Cómplices

Viernes, 23 de noviembre de 2012

Omnia vincit amor.
[Suena la sexta de Mahler en una emisión radiofónica que se cuela a través de los cascos. No es la sinfonía que más me gusta del austriaco, pero me sirve para evitar la dispersión que la juerga desbocada de los vecinos de abajo y la televisión de este salón originan en mi cabeza.]
¿Omnia vincit amor?
Contemplar el mundo y poner en duda el verso de Virgilio es automático. Muevo la cabeza de un lado a otro, como lo haría al contemplar el final empalagoso de una mala película. El poeta vivía en un sueño. O en una utopía. ¿Dónde la victoria del amor cuando la violencia, la destrucción, el odio, la injusticia, la muerte, la miseria, los abismos, el miedo, la mentira, la hipocresía, el desprecio… acampan entre nosotros y lo infestan todo? ¿No eran tan crueles como estos los tiempos en que fueron escritas estas palabras?

Enunciado del ejercicio: ¿Qué sinfonía suena en la emisión radiofónica que menciona el texto proporcionado?

Información mostrada:
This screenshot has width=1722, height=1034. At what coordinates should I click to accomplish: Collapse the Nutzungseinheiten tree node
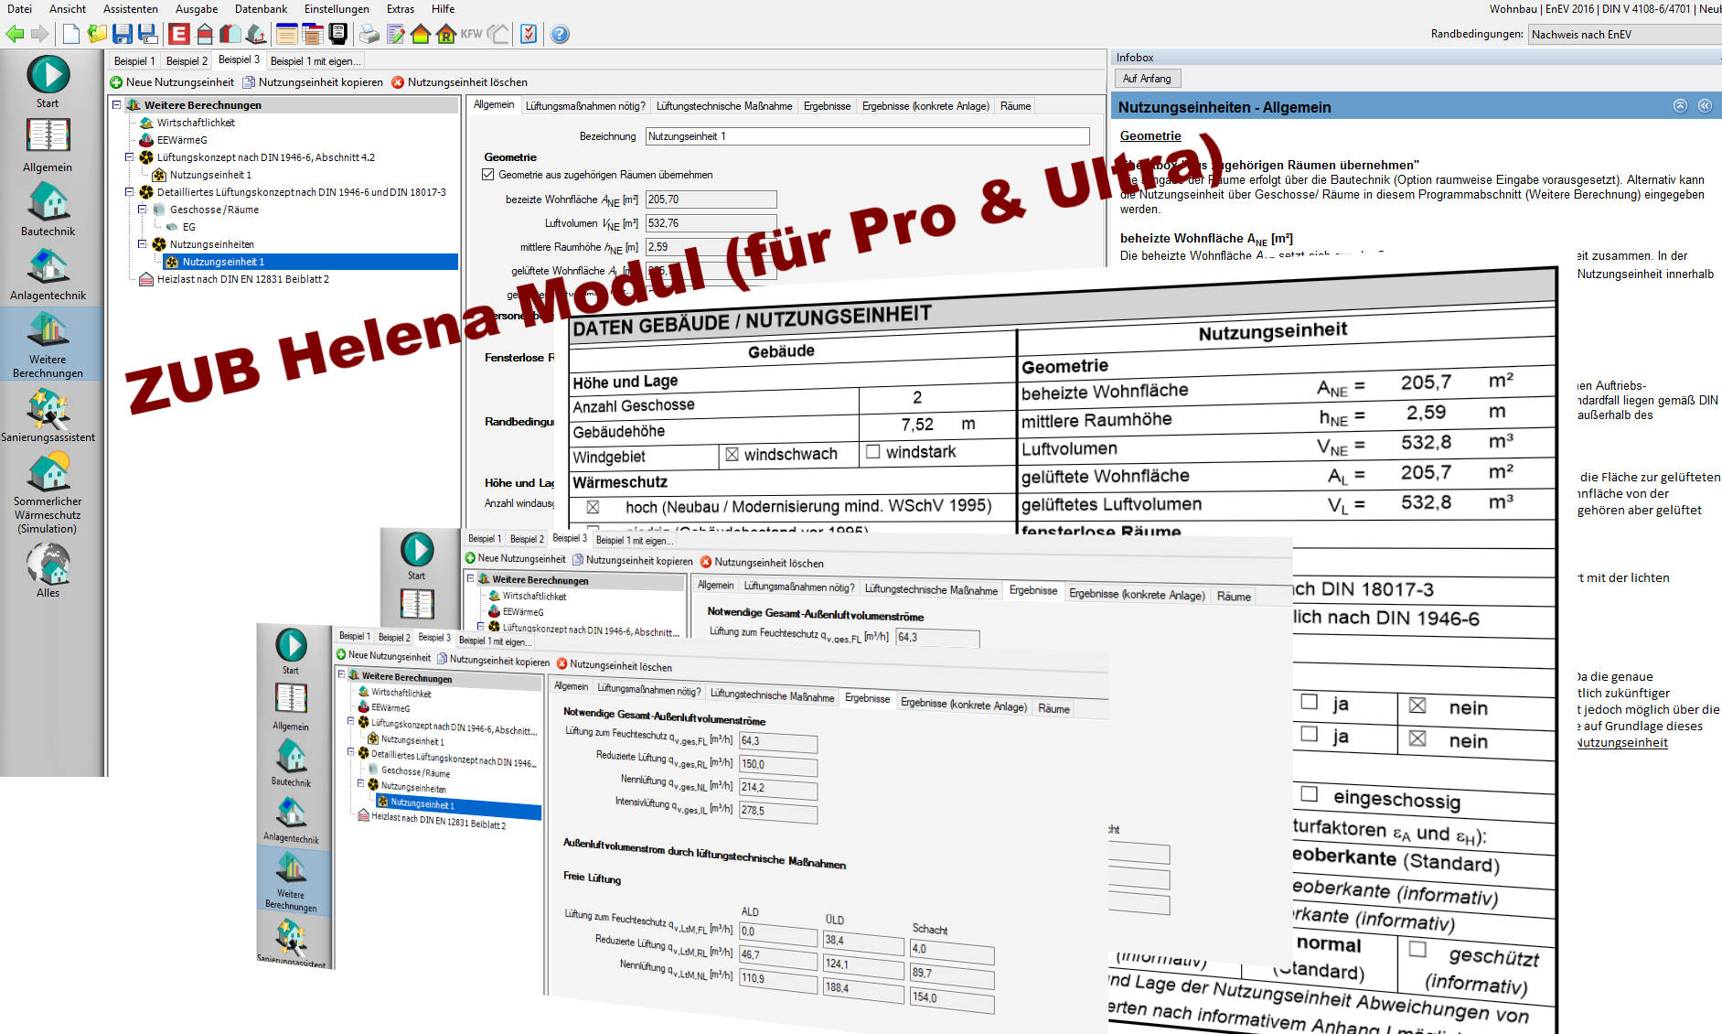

Respuesta completa: La sexta de Mahler.